Empiricism and skepticism advanced by John Locke, David Hume, and George Berkeley contested metaphysical claims associated with Scholasticism and influenced debates in the Royal Society. Rationalist currents persisted via the reception of René Descartes and Gottfried Wilhelm Leibniz through figures such as Christian Wolff. Moral philosophy and theories of sympathy emerged in works by Adam Smith, Francis Hutcheson, and David Hume, while social contract theories by Thomas Hobbes (legacy), John Locke, and Jean-Jacques Rousseau reshaped conceptions of sovereignty discussed in parliaments of Great Britain and assemblies in Paris. Political economy evolved with contributions by François Quesnay, Physiocrats, Adam Smith, and Richard Cantillon alongside legal theorists like Cesare Beccaria who addressed criminal law reforms in courts influenced by the Napoleonic Code's later formation. Epistemological projects culminated in Immanuel Kant's critical philosophy linking Critique of Pure Reason debates to metaphysics and aesthetics addressed by Alexander Gottlieb Baumgarten.

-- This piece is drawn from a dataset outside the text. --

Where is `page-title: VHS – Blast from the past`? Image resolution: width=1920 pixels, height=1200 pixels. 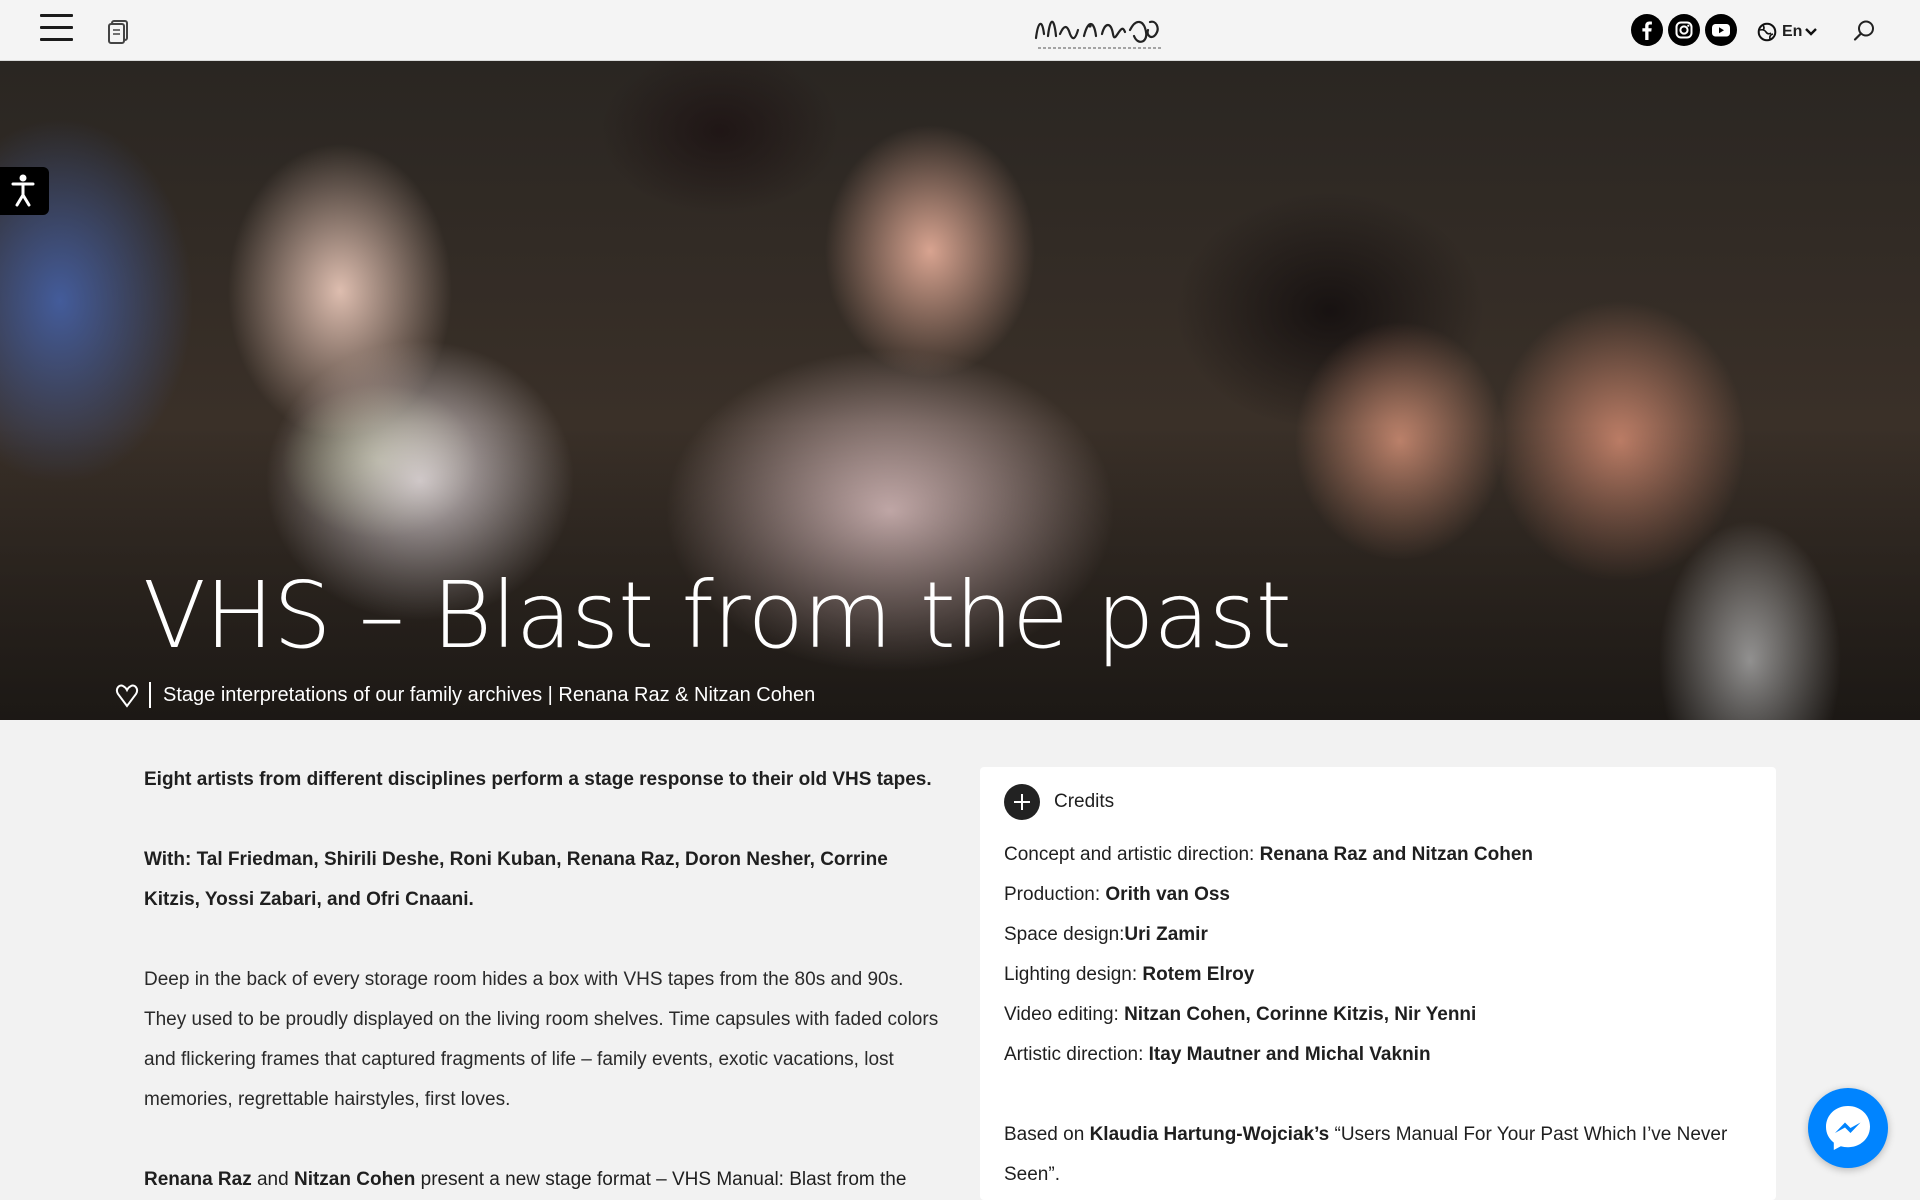
page-title: VHS – Blast from the past is located at coordinates (718, 616).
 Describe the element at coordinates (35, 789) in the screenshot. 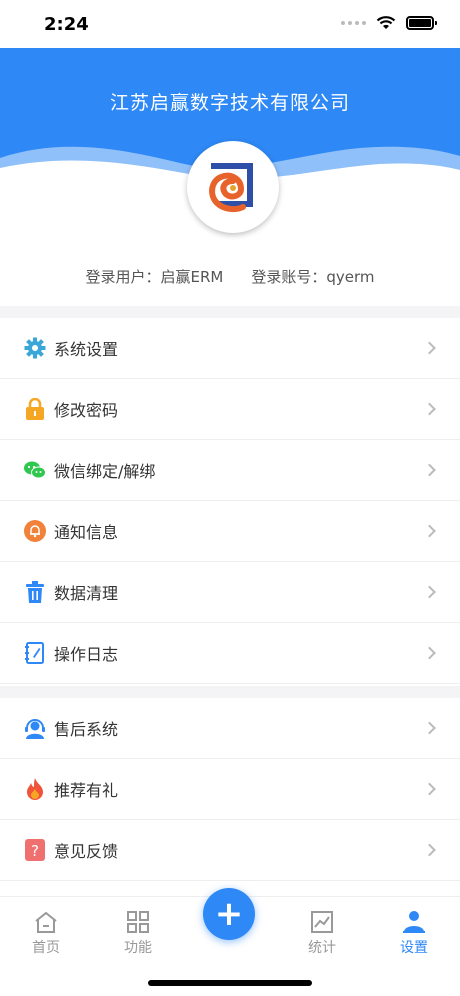

I see `flame-icon` at that location.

Philosophers shaped policy in ministries and courts where monarchs such as Catherine the Great and Frederick II of Prussia patronized thinkers and reforms. Ideas influenced revolutionary documents like the United States Declaration of Independence and the Declaration of the Rights of Man and of the Citizen, and legal reforms through works by Cesare Beccaria and Jeremy Bentham (later reception). Scientific institutions—Royal Society, Académie des Sciences, Prussian Academy of Sciences—interacted with philosophical debates through correspondents like Antoine Lavoisier, Isaac Newton (legacy), Joseph Priestley, and James Hutton. Religious controversies involved critiques of clerical authority by Voltaire and defenses of faith by figures such as Samuel Clarke and Edmund Burke, affecting conflicts in dioceses and councils across Rome, Geneva, and Canterbury.

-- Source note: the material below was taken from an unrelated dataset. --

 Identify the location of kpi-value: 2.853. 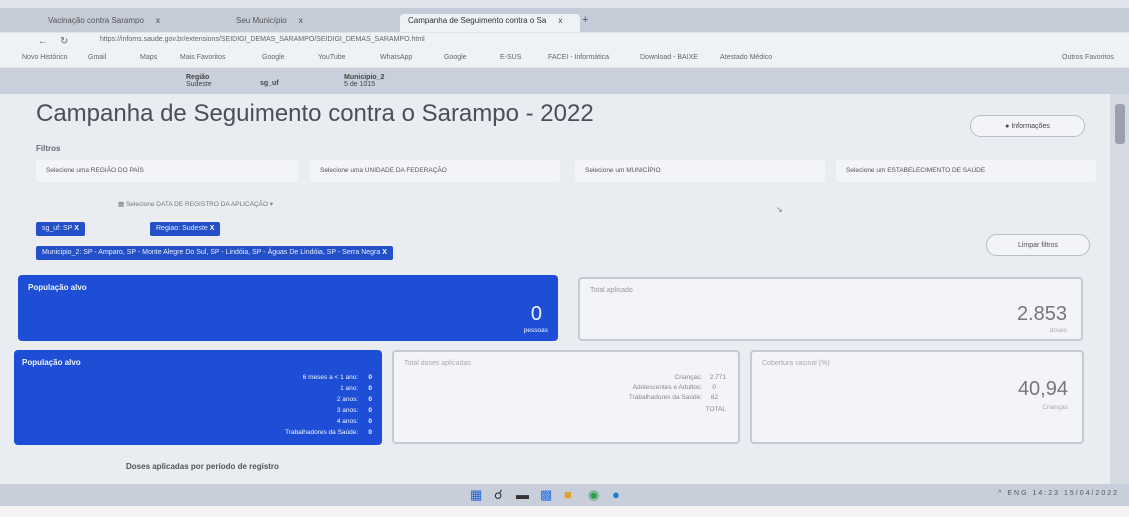
(1042, 314).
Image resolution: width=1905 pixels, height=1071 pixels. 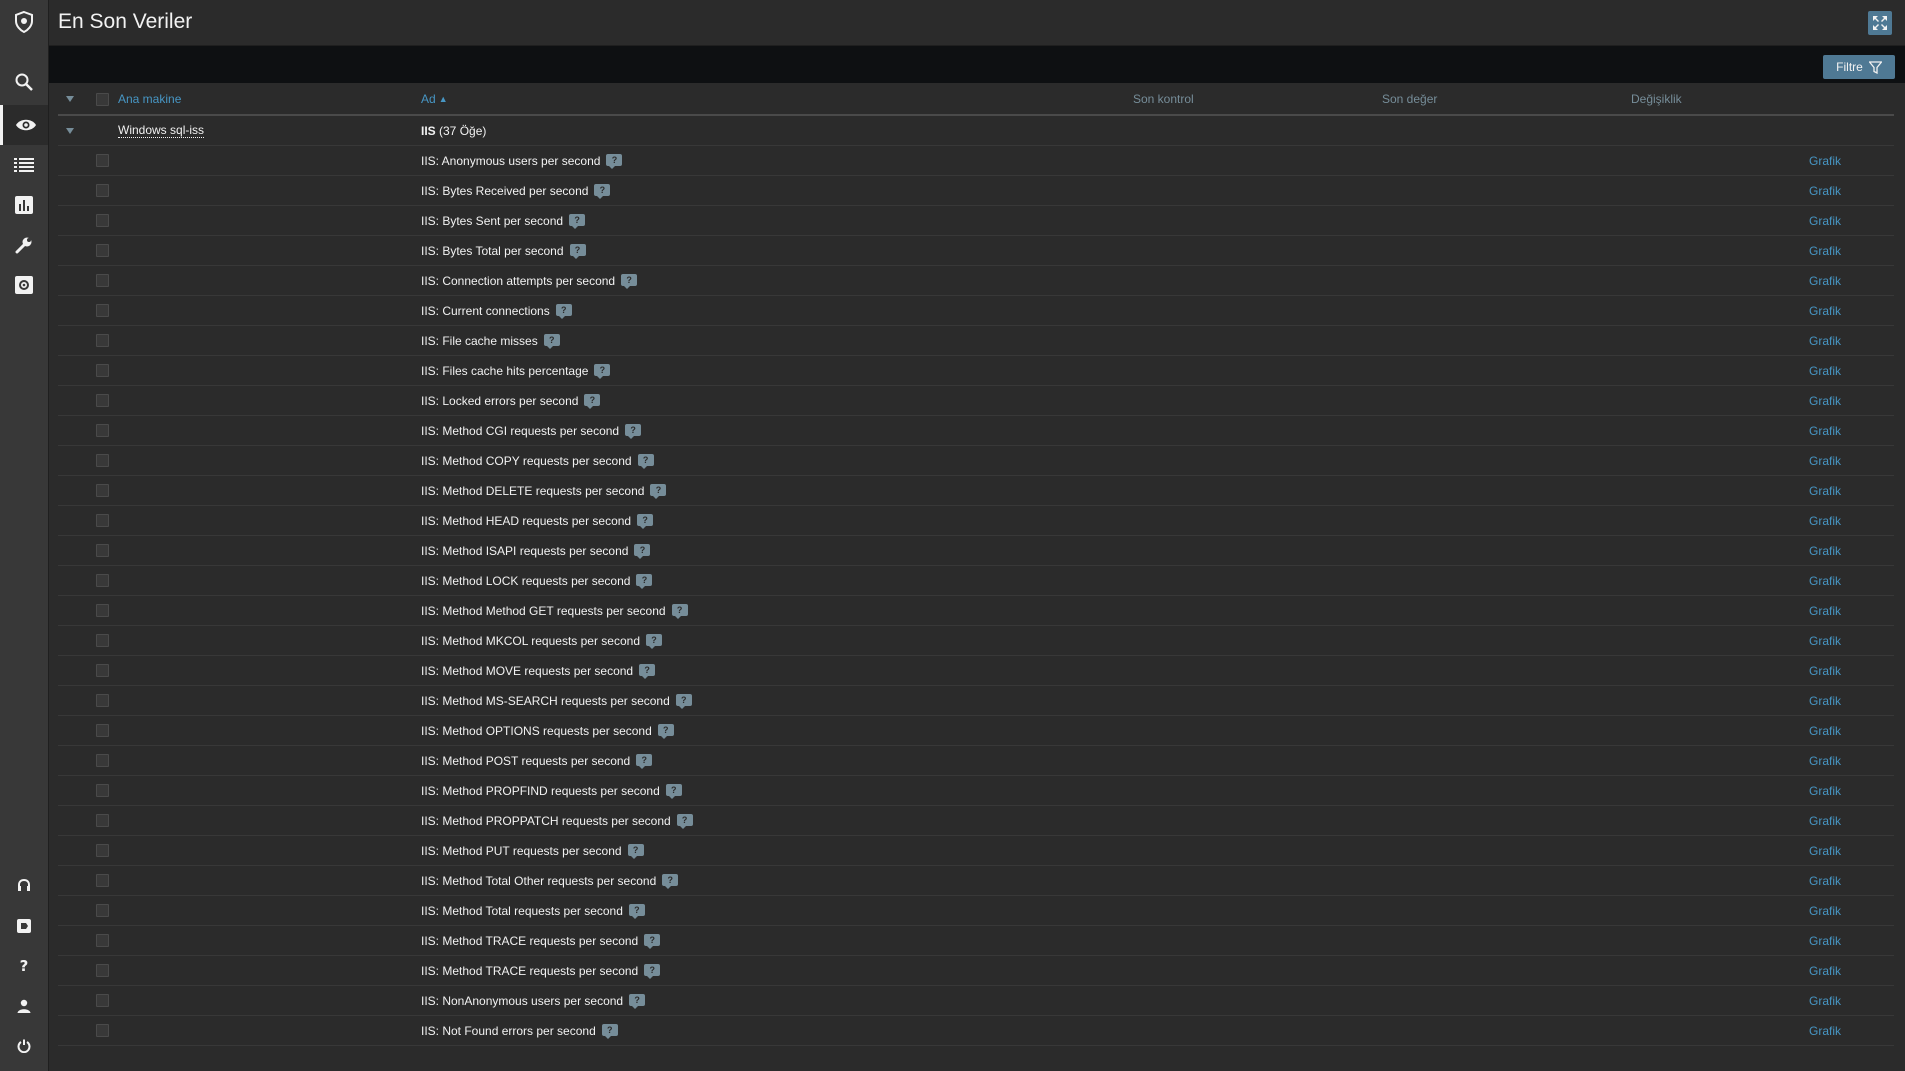 What do you see at coordinates (102, 99) in the screenshot?
I see `select-all-checkbox` at bounding box center [102, 99].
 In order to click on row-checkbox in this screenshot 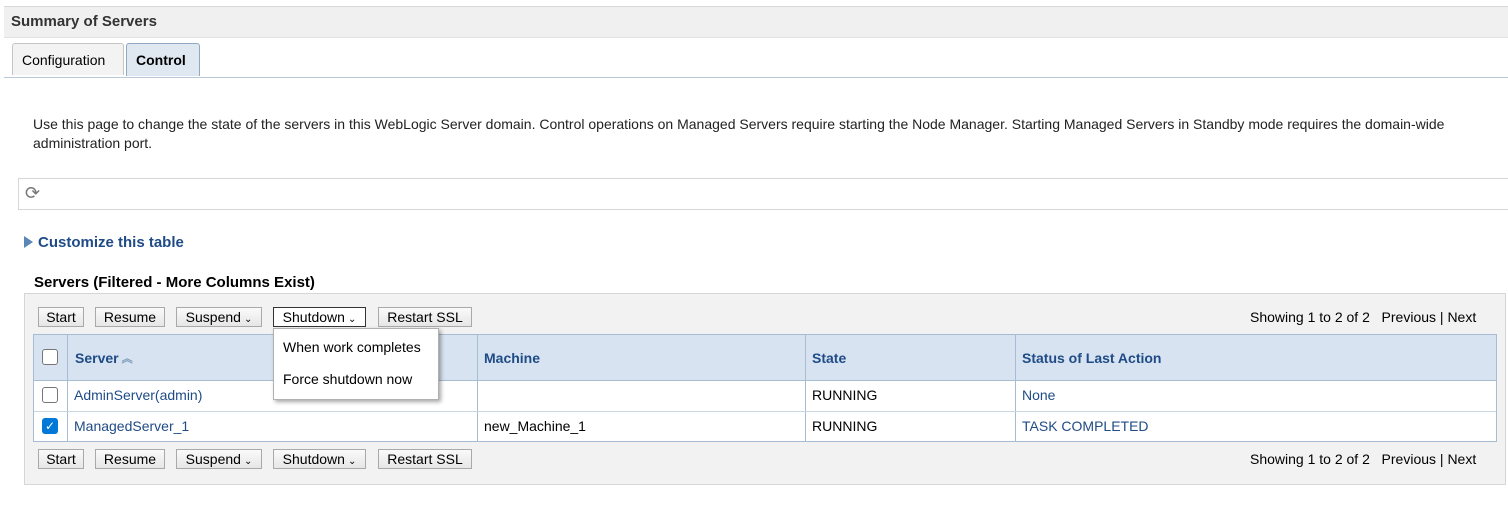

Enlightenment thinkers faced censorship from bodies like the Parlement of Paris, ecclesiastical courts, and state censors under rulers such as Louis XV. Radical currents associated with the Encyclopédistes and with proto-revolutionaries provoked conservative responses from Edmund Burke and a reactionary politics culminating in the French Revolution's tumult. Colonial and racial critiques later engaged writings of Immanuel Kant, Thomas Jefferson (correspondence networks), and Georg Wilhelm Friedrich Hegel (reception) as scholars debated universality and empire under scrutiny by abolitionists linked to networks in Sierra Leone and Haiti. The century’s philosophical corpus informed 19th-century movements—liberalism, utilitarianism, German idealism, romanticism—and left archival traces in libraries such as the Bibliothèque nationale de France and the Bodleian Library that continue to shape academic curricula at institutions including the University of Oxford, University of Cambridge, University of Paris, and Harvard University.